Texte extrait:
La crise alimentaire de 2008 serait liée, pour certains, à un mouvement spéculatif ayant entrainé la hausse du cours des matières premières agricoles. Pour d’autres, dont l’auteur de cet article, le mouvement de flambée des prix était avant tout imputable à de mauvaises récoltes. Retour sur l’instabilité des marchés agricoles depuis 2008.

Il y a dix ans, en juin 2008, se tint à Rome une conférence alimentaire mondiale organisée par la FAO dans le contexte de marchés mondiaux de matières premières agricoles dont les prix avaient doublé, voire triplé en quelques campagnes, provoquant de graves problèmes pour beaucoup de pays importateurs.

Une condamnation infondée des spéculations. À l’époque, nombre de dirigeants politiques ne manquèrent pas de fustiger l’aveuglement des marchés et de condamner la spéculation. Un ancien Premier ministre français, Michel Rocard, proposa même de fermer les marchés, et un peu plus tard une votation en Suisse porta sur l’interdiction de la spéculation sur les marchés à terme de produits agricoles. Tout ceci n’avait guère de sens tant la crise trouvait son explication dans l’évolution du rapport offre-demande, les « fondamentaux ».

Un désinvestissement historique dans les filières agricoles. Le début du xxe siècle avait en effet été marqué par une forte croissance des productions agricoles et par l’apparition de nouveaux explorateurs avec le retour de la « Mer noire » (Russie et Ukraine). Les excédents pesant sur les marchés provoquèrent une forte baisse des prix mondiaux ce qui conforta la croyance en la disponibilité de ressources agricoles abondantes et peu onéreuses. C’était d’ailleurs l’époque où les débats sur les OGM faisaient l’impasse sur la nécessité d’augmenter les productions et où, au contraire, on condamnait l’agriculture intensive et célébrait le passage au « bio ». Le résultat en fut un véritable désinvestissement de nombre de filières agricoles, en particulier dans les pays importateurs en développement qui trouvaient plus simple de se fournir à l’extérieur plutôt que de soutenir leurs propres agricultures.

Des baisses de production liées à l’instabilité climatique ? C’est dans ce contexte qu’intervinrent plusieurs accidents climatiques majeurs : un épisode El niño particulièrement fort à partir de 2006-2007 provoquant de fortes baisses de production partout dans le monde sur la campagne 2007-2008, puis une canicule en Russie en 2010, et enfin de fortes sécheresses en Amérique du Nord en 2012. Intervenant sur des bilans mondiaux plus tendus qu’on ne le pensait, ceci provoqua la flambée des prix déjà évoquée et la condamnation unanime des « spéculateurs ». En 2010, alors que la France présidait le G20, il fut question de « régulation » des marchés sans que l’on parvienne à se mettre d’accord sur la signification.

Énoncé 1: D'après l'article sur la crise alimentaire de 2008, qu'a proposé l'ancien Premier ministre Michel Rocard ?
Énoncé 2: Reprenez l'article sur la crise alimentaire de 2008 et rédigez-en la suite à partir de sa dernière phrase.
Les enregistrements qui suivent constituent un matériau indépendant de l'article.

Données:
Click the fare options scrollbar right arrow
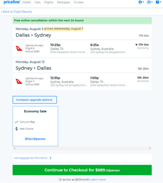 pos(150,148)
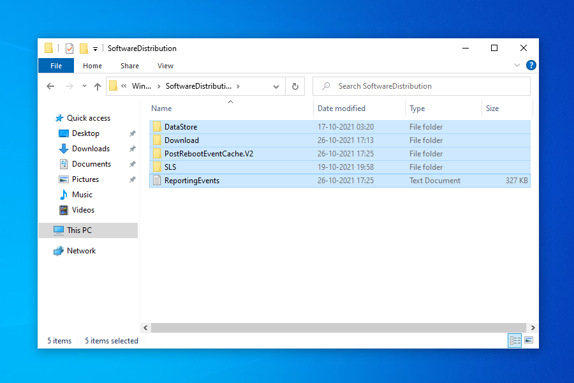Open the address bar history dropdown
The image size is (574, 383).
(276, 86)
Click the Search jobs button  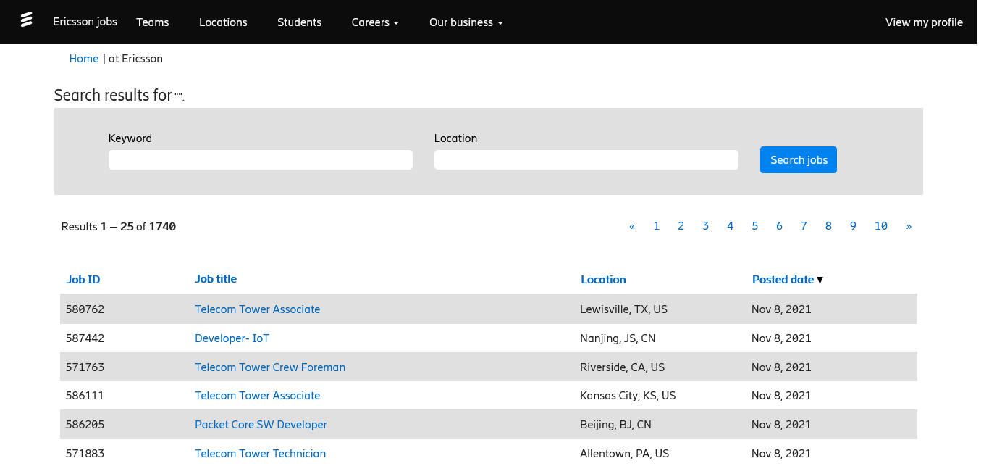tap(798, 160)
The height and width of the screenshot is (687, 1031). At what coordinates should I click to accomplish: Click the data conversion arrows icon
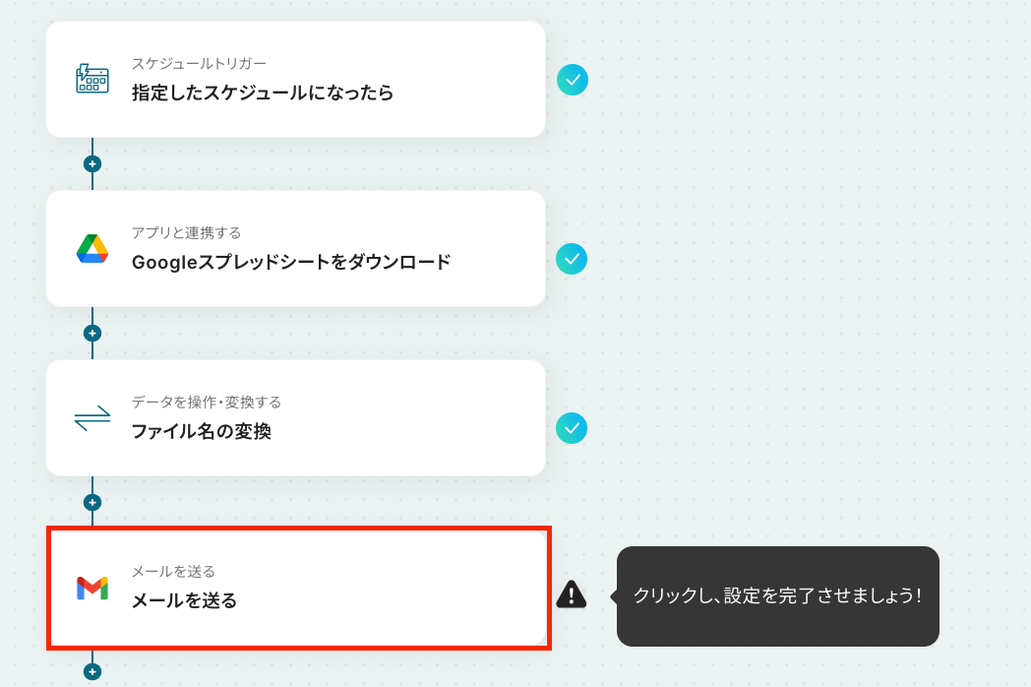[92, 418]
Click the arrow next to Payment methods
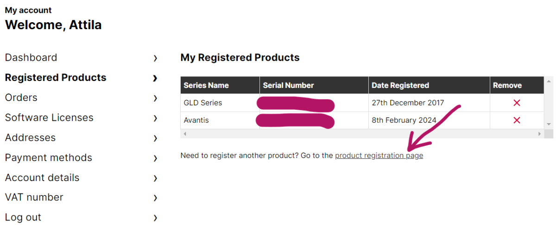 click(155, 158)
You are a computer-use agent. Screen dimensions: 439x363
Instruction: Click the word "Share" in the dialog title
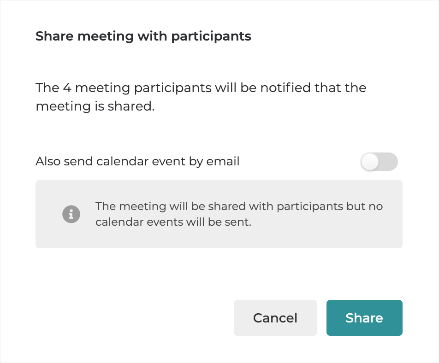point(54,36)
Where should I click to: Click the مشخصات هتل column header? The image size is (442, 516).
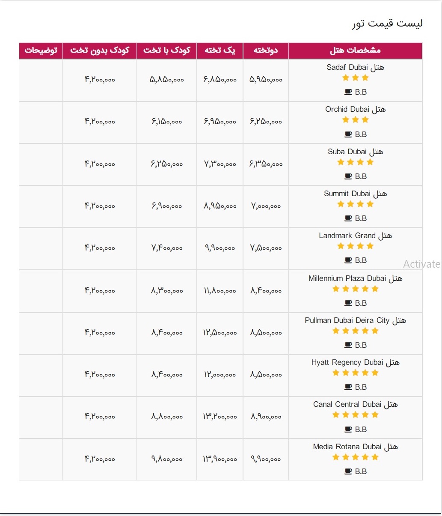coord(355,51)
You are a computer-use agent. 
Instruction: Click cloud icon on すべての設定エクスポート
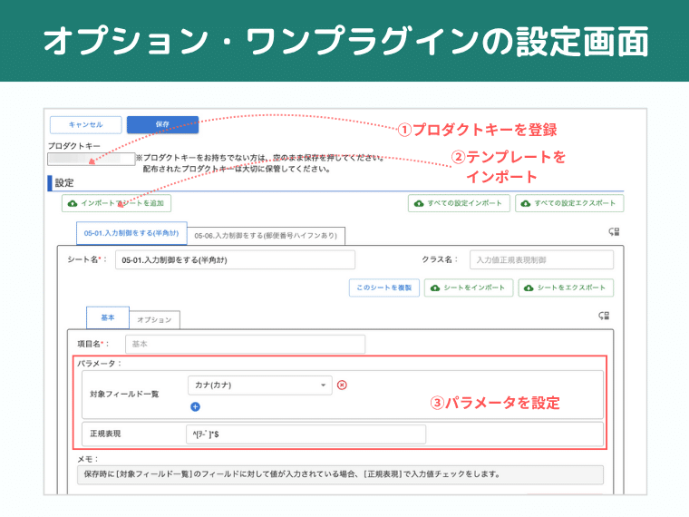click(x=526, y=204)
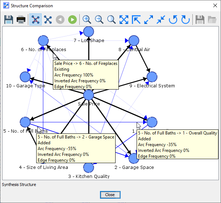Click the second network structure icon
Screen dimensions: 221x203
(x=48, y=20)
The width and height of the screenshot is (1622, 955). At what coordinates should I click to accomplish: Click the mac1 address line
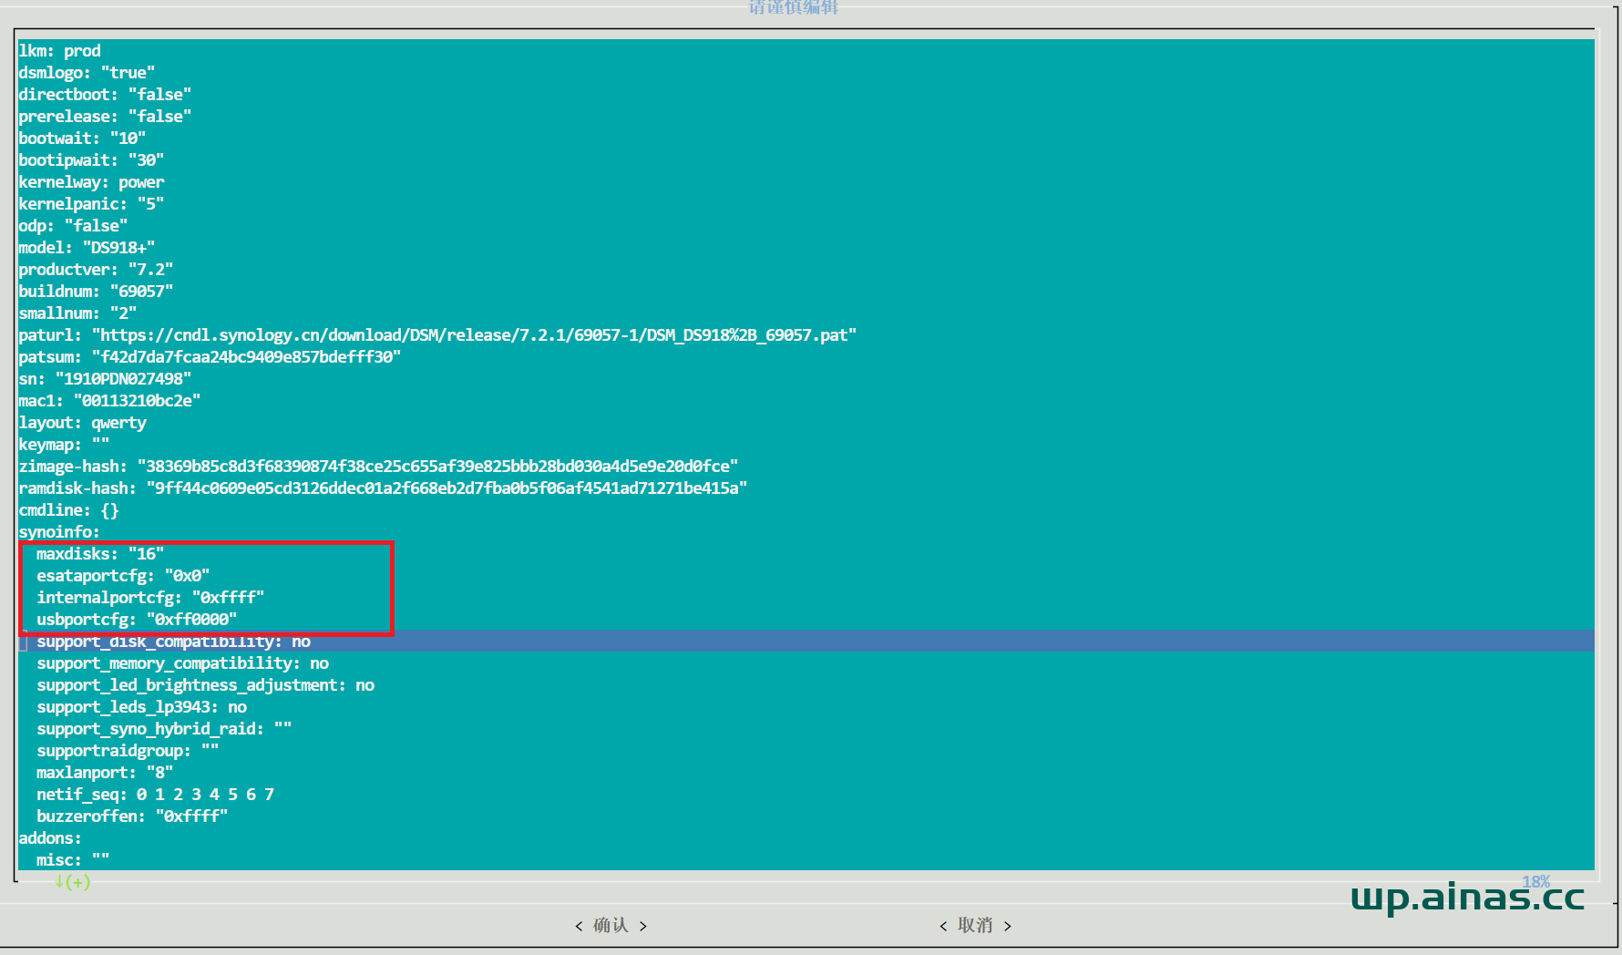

Bonne réponse 1: Il a proposé de fermer les marchés.

Bonne réponse 2:
En réalité, il s’agit bien d’un exemple de la nature même des marchés agricoles mondiaux, marqués d’une volatilité qui trouve depuis toujours racine dans l’instabilité climatique. Tous les efforts entrepris à l’international pour stabiliser les marchés agricoles, et cela depuis les années trente, se sont soldés par des échecs ; il en est du blé comme du pétrole, ou du dollar. Il ne sert d’ailleurs à rien de fustiger la spéculation financière lorsqu’on sait que l’instabilité et la volatilité sont tout aussi importantes pour des marchés ne disposant pas de marché à terme, comme le riz ou les produits laitiers.

Rien n’a donc changé sur le front des marchés agricoles depuis 2008, ils sont toujours aussi instables. Ainsi, après la période de fortes tensions de 2007-2008, on a enregistré plusieurs campagnes relativement exceptionnelles avec des productions mondiales record et de fortes baisses des prix qui se poursuivaient encore en 2018, à l’exception notable du blé dont le prix a rebondi à la suite de récoltes médiocres en Russie et en Allemagne. Mais pour l’essentiel, la « grande peur » de 2008 est bien oubliée.

Pour la mise en place de politiques agricoles rémunératrices. Il est pourtant essentiel pour les pays importateurs de se prémunir contre cette instabilité et la principale solution réside dans la mise en place de véritables politiques agricoles fondées sur la garantie de prix suffisamment rémunérateurs pour les producteurs.

C’est ce qui fut mis en place en Europe avec la Politique agricole commune (PAC) de 1962. Le problème majeur est celui de la protection du marché domestique face aux importations et surtout celui de la faiblesse de pouvoir d’achat des populations urbaines. Le pouvoir politique est plus sensible aux « émeutes de la faim » dans les villes qu’à la misère des campagnes (voir pages 10-11) … À cela s’ajoutent les évolutions des modèles alimentaires avec la montée en puissance des produits « occidentaux », du pain aux fast-foods.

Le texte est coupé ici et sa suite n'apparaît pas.